With 130 herbs and a French heritage, the monks may be onto something with Chartreuse
Along with Catherine Deneuve and the Huguenots, Chartreuse is arguably one of the best things to come out of France in 300 years. If absinthe is mostly mystique, Chartreuse is all legend—a secret manuscript describing a potion for the “Elixir of Long Life,” almost discarded and virtually lost several times before being resurrected, a recipe split between two monks, each of whom knows half of the formula, produced in a monastery in the mountains.
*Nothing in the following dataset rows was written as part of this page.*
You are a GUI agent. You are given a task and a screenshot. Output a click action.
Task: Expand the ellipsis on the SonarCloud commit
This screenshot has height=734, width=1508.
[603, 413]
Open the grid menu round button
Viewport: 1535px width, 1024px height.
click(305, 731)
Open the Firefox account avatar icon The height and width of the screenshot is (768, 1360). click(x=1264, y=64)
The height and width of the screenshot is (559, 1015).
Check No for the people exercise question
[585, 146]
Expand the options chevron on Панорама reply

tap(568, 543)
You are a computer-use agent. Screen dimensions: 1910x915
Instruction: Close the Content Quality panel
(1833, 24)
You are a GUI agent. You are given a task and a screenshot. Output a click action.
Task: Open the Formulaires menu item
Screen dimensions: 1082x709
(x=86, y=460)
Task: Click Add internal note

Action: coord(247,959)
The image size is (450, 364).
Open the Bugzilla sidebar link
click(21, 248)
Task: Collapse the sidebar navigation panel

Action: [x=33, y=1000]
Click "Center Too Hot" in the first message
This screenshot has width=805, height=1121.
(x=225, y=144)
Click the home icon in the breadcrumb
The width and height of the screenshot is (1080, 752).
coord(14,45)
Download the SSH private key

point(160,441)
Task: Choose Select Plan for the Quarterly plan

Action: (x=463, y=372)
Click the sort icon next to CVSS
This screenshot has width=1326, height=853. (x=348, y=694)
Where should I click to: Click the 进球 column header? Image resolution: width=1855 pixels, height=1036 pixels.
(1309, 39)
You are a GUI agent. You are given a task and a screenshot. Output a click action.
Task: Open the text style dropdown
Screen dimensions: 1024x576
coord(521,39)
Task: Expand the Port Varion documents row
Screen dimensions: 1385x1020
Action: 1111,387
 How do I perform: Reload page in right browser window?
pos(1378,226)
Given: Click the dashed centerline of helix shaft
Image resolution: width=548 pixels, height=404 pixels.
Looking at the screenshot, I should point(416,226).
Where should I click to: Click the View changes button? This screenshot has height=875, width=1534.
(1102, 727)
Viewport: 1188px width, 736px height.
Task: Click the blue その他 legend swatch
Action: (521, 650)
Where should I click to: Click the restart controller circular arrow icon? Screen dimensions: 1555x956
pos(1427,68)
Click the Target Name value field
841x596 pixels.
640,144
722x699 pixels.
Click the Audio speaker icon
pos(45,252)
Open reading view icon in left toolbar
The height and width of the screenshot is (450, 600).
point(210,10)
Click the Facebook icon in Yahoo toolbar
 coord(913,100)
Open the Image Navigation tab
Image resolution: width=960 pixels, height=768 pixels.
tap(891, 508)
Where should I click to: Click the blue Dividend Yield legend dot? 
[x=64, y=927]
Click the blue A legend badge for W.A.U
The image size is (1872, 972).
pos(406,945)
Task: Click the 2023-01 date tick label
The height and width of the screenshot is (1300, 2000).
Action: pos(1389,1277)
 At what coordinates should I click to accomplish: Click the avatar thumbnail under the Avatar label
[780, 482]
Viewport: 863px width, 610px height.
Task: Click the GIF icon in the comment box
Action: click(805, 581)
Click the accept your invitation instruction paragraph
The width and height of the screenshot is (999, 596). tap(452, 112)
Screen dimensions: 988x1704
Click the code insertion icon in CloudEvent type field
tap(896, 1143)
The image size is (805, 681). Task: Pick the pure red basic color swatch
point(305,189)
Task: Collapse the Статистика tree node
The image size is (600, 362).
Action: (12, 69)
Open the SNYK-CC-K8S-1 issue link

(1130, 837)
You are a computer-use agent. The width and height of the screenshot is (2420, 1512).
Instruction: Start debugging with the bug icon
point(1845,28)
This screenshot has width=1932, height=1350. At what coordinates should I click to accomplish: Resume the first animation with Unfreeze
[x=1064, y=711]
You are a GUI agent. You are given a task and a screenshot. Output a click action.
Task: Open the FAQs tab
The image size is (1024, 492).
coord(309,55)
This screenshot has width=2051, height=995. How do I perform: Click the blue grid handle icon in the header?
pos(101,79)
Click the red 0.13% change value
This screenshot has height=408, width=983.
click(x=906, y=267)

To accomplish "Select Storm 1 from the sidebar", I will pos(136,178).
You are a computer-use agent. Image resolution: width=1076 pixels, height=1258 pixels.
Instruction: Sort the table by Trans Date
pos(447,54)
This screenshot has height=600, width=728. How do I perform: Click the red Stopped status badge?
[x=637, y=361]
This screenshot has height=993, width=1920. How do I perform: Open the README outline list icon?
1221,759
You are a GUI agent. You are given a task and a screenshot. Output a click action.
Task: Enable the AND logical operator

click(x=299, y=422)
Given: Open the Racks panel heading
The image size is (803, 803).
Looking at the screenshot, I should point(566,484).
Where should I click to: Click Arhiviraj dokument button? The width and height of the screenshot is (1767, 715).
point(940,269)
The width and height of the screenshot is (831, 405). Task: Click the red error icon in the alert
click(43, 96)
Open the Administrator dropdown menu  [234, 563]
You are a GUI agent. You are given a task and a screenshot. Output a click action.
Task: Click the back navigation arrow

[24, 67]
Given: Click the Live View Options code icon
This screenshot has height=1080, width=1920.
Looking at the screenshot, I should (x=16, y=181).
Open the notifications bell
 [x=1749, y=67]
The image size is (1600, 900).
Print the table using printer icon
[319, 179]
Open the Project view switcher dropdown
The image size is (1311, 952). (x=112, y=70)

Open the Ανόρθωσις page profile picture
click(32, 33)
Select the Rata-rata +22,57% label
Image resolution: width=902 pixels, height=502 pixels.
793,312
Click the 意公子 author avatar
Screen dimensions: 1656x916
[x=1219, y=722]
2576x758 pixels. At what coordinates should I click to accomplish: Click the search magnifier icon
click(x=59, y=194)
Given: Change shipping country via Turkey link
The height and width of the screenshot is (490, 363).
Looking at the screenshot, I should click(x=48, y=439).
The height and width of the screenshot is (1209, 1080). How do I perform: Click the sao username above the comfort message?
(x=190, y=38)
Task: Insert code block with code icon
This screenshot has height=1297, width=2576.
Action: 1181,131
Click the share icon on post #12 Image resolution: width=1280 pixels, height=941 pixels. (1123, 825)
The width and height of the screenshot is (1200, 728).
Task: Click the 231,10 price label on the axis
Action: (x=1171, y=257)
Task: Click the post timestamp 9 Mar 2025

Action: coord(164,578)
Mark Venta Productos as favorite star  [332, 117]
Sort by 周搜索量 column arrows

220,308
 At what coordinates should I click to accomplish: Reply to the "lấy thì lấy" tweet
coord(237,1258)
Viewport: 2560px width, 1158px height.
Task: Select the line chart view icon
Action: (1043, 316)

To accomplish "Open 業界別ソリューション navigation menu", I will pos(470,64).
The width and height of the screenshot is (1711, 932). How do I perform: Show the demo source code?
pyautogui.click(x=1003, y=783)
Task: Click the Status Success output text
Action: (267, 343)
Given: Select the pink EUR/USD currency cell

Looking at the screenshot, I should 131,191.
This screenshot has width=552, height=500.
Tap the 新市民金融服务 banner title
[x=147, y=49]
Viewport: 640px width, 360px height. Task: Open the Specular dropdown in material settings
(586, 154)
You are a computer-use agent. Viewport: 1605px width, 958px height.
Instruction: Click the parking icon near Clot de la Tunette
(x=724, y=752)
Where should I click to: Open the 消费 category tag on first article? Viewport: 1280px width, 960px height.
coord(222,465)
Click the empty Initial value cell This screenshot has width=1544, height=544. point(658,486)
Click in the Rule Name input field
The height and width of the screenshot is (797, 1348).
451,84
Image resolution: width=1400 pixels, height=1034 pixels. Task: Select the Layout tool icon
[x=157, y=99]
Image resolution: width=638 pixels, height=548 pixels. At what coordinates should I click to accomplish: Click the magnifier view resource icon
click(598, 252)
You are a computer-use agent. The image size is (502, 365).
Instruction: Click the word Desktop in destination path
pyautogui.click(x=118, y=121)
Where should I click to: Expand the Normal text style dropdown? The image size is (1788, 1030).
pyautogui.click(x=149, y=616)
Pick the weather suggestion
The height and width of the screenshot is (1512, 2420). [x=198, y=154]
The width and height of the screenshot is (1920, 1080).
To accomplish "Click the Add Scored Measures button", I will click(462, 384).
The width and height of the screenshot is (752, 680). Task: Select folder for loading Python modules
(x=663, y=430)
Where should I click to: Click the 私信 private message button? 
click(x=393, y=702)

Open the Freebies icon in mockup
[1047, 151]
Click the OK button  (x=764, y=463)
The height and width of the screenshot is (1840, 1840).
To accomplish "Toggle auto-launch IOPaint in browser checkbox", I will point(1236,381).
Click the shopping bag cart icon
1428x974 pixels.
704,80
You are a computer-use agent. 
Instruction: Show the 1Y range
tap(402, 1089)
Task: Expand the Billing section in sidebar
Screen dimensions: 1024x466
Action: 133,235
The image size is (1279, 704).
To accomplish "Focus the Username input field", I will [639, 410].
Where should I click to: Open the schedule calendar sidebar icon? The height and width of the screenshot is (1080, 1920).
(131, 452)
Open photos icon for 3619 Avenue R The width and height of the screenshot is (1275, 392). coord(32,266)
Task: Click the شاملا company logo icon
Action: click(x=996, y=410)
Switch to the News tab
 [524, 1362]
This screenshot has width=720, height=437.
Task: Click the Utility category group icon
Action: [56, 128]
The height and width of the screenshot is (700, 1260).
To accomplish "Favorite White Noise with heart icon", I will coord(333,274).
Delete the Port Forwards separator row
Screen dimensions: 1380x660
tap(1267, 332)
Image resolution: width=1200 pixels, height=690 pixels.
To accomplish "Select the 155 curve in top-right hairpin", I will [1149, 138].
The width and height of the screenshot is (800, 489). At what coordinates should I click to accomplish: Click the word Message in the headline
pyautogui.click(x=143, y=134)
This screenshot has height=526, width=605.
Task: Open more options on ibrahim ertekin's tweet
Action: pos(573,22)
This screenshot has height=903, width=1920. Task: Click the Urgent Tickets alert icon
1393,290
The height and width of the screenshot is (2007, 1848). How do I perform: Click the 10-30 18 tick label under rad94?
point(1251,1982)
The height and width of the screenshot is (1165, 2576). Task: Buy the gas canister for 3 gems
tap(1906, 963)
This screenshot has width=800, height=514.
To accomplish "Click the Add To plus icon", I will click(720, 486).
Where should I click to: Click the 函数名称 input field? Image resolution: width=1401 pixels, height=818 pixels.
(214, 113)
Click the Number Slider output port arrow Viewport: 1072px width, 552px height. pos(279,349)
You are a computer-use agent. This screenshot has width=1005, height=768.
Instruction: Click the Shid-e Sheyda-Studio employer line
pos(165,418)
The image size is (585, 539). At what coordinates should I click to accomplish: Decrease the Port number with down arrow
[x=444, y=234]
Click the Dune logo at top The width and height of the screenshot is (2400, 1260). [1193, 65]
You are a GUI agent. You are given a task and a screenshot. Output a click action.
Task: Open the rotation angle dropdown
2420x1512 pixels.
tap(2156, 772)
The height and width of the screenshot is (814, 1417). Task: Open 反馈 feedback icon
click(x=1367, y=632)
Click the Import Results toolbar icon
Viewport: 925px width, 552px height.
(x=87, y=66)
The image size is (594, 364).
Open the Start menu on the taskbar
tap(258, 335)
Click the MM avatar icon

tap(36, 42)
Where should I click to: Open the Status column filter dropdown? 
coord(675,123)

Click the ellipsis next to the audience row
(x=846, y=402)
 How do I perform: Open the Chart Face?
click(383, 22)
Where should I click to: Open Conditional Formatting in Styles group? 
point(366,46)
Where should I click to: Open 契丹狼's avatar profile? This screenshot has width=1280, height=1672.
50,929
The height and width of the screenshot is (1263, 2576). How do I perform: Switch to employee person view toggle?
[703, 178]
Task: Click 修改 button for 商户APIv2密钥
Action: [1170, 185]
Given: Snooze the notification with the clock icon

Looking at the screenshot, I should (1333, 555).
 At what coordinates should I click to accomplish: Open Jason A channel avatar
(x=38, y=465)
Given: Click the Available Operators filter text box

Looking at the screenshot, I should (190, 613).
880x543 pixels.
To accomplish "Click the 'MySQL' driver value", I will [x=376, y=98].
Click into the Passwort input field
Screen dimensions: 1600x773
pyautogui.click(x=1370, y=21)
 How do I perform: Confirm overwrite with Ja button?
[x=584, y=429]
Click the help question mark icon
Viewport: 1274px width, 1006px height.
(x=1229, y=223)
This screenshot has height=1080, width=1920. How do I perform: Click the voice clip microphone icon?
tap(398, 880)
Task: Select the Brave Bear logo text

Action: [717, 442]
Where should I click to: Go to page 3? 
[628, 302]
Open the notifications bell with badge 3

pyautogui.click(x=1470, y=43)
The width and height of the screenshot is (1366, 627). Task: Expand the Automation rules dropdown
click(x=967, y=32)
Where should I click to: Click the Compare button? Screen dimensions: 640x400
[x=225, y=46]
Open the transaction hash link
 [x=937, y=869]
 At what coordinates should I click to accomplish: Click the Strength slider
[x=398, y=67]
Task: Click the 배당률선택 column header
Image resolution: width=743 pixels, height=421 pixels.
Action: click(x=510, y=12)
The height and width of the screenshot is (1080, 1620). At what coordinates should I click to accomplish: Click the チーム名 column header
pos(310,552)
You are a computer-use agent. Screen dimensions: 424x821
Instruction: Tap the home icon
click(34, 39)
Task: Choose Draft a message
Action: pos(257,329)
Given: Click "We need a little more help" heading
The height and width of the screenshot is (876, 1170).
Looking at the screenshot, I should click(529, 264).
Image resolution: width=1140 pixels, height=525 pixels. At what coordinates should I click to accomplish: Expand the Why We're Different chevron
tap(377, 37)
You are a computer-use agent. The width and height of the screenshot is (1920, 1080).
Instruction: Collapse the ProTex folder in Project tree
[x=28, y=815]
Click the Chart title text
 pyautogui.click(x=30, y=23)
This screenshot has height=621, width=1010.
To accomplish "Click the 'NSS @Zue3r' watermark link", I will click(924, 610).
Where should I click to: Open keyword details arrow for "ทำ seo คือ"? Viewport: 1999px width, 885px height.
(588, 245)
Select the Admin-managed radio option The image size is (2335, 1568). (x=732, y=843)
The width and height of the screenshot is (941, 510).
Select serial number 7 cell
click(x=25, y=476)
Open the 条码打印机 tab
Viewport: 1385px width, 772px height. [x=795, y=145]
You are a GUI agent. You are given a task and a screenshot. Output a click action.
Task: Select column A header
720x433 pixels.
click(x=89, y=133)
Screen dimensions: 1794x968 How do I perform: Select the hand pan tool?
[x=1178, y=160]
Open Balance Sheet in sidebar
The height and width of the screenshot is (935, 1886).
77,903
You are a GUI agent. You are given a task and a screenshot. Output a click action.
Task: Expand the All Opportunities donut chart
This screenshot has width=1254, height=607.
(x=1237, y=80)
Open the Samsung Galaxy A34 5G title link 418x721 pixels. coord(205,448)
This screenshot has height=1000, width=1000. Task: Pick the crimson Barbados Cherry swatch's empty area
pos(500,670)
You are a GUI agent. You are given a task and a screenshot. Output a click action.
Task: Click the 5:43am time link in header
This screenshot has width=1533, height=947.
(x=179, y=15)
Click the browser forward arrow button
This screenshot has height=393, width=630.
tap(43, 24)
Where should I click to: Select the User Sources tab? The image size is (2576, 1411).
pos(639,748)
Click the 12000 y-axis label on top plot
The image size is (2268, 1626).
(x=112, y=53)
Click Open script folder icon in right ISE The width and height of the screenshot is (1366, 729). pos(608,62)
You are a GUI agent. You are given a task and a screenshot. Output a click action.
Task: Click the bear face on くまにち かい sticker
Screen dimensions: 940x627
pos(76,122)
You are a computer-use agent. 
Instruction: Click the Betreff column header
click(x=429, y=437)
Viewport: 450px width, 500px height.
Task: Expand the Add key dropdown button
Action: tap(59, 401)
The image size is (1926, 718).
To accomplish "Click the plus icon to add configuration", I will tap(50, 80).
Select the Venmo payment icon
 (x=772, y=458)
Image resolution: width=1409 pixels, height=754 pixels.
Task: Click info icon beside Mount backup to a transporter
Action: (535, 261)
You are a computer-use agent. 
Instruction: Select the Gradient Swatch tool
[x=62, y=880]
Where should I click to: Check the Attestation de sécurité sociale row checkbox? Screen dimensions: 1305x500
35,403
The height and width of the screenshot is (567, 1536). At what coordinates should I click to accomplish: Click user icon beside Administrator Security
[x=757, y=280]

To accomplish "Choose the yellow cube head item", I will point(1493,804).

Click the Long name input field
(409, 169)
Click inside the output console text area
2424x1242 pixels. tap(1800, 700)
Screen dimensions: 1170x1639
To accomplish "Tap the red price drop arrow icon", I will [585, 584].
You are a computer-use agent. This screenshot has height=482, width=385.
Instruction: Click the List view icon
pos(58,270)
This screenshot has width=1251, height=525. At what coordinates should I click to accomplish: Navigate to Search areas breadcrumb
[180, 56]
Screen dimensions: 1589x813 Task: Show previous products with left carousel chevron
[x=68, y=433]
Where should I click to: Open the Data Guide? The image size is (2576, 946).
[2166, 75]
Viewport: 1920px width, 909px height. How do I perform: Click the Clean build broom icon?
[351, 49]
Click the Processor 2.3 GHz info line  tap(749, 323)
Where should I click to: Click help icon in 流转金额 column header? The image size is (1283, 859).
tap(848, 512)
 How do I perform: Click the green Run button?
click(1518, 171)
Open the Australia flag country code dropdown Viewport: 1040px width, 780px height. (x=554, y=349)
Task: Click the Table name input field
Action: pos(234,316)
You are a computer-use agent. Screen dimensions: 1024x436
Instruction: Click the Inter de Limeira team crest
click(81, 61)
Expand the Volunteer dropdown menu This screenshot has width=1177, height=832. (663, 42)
If our own story is true, it nearly deserves to be part of the legend. Two monks, draped in chocolate cassocks, tassels swishing, disembark briskly from an international flight, board a connection to New Orleans, flag a shuttle to a French Quarter hotel and, presumably, at this point in the narrative, nap. Later, they ask a concierge for directions to the Three Legged Dog, a bar on Burgundy whose patrons practice an American version of monasticism, sealing themselves off from the world and following various rituals at set hours of the day, mumbling the occasional prayer and otherwise generally lost in meditation.
Once inside, the monks extend their congratulations by uncloaking several precious reserve bottles they’ve brought from home and make an announcement: This humble establishment, it turns out, is the number one mover of Chartreuse in all of America.
Being so astoundingly complex, Chartreuse served neat (the way the patrons of the Dog like it) is a bit cloistered for the midsummer palate. Cut simply with ice and lemon juice, it’s just right in July. In the land of cocktails, it’s massively protean, a mansion at night with a green velvet lawn and a thousand windows: Every time you knock a light goes on in a different room.
2-1/2 oz. Green Chartreuse (yellow is sweeter and lower proof)
1-1/2 oz. fresh-pressed Granny Smith apple juice
1 oz. fresh lemon juice
6–7 leaves each, fresh basil, mint, sage
3–4 slices fresh ginger
Muddle ginger well, in apple juice. Add lemon juice and muddle herbs, lightly. Add Chartreuse, shake with hard ice and strain into stemmed glass. Garnish with ginger and sage.